== Document section ==
1. A computer implemented method for monitoring a system, the method comprising:
receiving, by a processor of the computer, a request including a primary system monitoring parameter to generate a system watch for monitoring the system;
based on the received request, identifying, by the processor of the computer, one or more system monitoring parameters correlated to the primary system monitoring parameter from a system monitoring parameter database; and
generating, by the processor of the computer, the system watch based on the primary system monitoring parameter and at least one secondary system monitoring parameter from the identified one or more system monitoring parameters.
2. The computer implemented method according to claim 1, further comprising:
comparing, by the processor of the computer, the generated system watch with a plurality of system watches stored in the system monitoring parameter database;
based on the comparison, identifying, by the processor of the computer, a matching system watch from the plurality of system watches stored in the system monitoring parameter database;
retrieving, by the processor of the computer, a corrective action associated with the identified matching system watch from the system monitoring parameter database; and
assigning, by the processor of the computer, the retrieved corrective action to the generated system watch.
3. The computer implemented method according to claim 1, wherein generating the system watch includes:
displaying, on a user interface of the system, the identified one or more system monitoring parameters;
receiving a user selection of the at least one secondary system monitoring parameter from the displayed one or more system monitoring parameters; and
generating, by the processor of the computer, the system watch based on the primary system monitoring parameter and the received user selection.
4. The computer implemented method according to claim 1, wherein generating the system watch includes:
the processor of the computer, retrieving, from the system monitoring parameter database, maximum threshold values for the primary and the at least one secondary system monitoring parameter; and
generating, by the processor of the computer, a danger system watch equation for the system watch based on the maximum threshold values, and the primary and the at least one secondary system monitoring parameter.

== Data for review ==
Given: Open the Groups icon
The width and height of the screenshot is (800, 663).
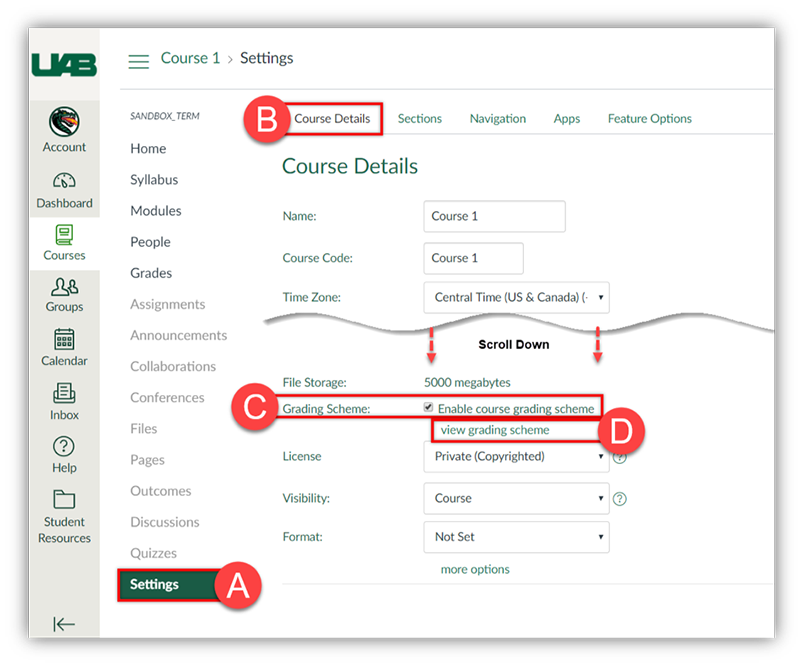Looking at the screenshot, I should 64,288.
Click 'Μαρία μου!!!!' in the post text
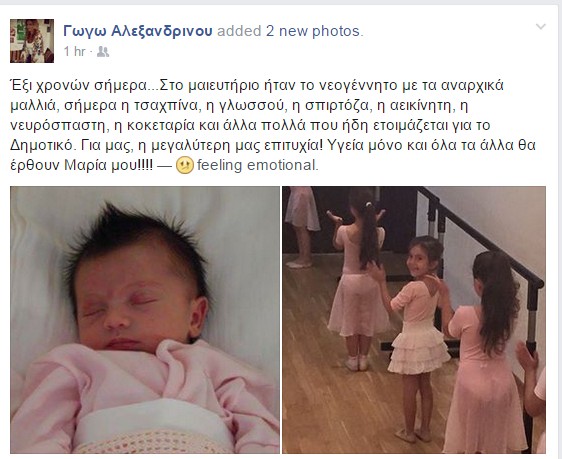The image size is (562, 459). point(108,165)
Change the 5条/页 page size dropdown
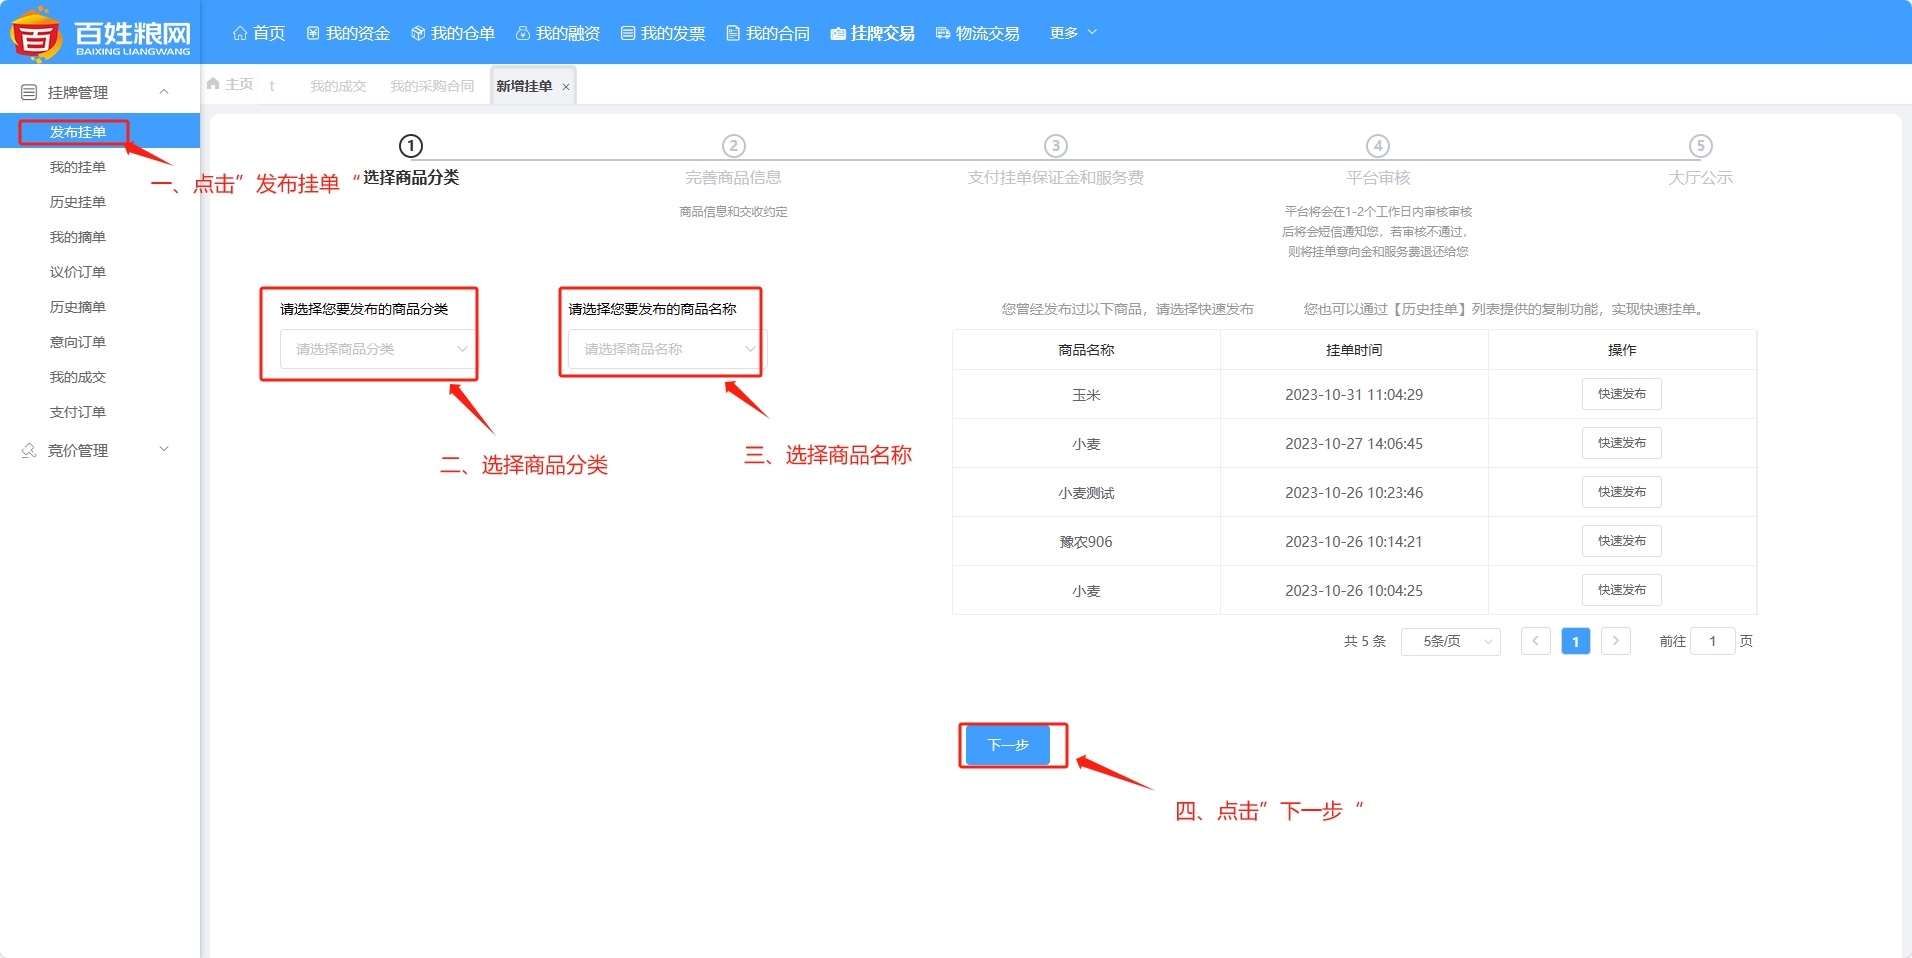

== Work item A ==
Please repeat everything in the system monitoring claims from "4. The computer" down to "system monitoring parameter.", word for word.
== Work item B ==
Carry the system monitoring claims forward with the next part, starting right after their final line.

== Task output A ==
4. The computer implemented method according to claim 1, wherein generating the system watch includes:
the processor of the computer, retrieving, from the system monitoring parameter database, maximum threshold values for the primary and the at least one secondary system monitoring parameter; and
generating, by the processor of the computer, a danger system watch equation for the system watch based on the maximum threshold values, and the primary and the at least one secondary system monitoring parameter.

== Task output B ==
5. The computer implemented method according to claim 1, wherein generating the system watch includes:
the processor of the computer, retrieving, from the system monitoring parameter database, minimum threshold values for the primary and the at least one secondary system monitoring parameter; and
generating, by the processor of the computer, a caution system watch equation for the system watch based on the minimum threshold values, and the primary and the at least one secondary system monitoring parameter.
6. The computer implemented method according to claim 1, further comprising:
based on a corrective action of one of the plurality of systems, receiving the request to create the system watch;
based on the received request, creating, by the processor of the computer, a copy of a system watch corresponding to the one of the plurality of systems; and
assigning, by the processor of the computer, the created system watch to the system.
7. The computer implemented method according to claim 1, wherein building the system monitoring parameter database including the one or more system monitoring parameters comprises:
receiving a system watch related input for a plurality of system watches; and
building, by the processor of the computer, the system monitoring parameter database based on the received system watch related input.
8. The computer implemented method according to claim 7, wherein building the system monitoring parameter database further comprises:
retrieving, by the processor of the computer, a plurality of system monitoring parameters from the received system watch related input;
computing, by the processor of the computer, a support value of the plurality of system monitoring parameters in the received user input;
comparing, by the processor of the computer, the determined support value of the plurality of system monitoring parameters with a predetermined minimum support value;
based on the comparison, identifying, by the processor of the computer, one or more system monitoring parameters from the plurality of system monitoring parameters; and
adding, by the processor of the computer, the identified one or more system monitoring parameters to a filtered set of system monitoring parameters.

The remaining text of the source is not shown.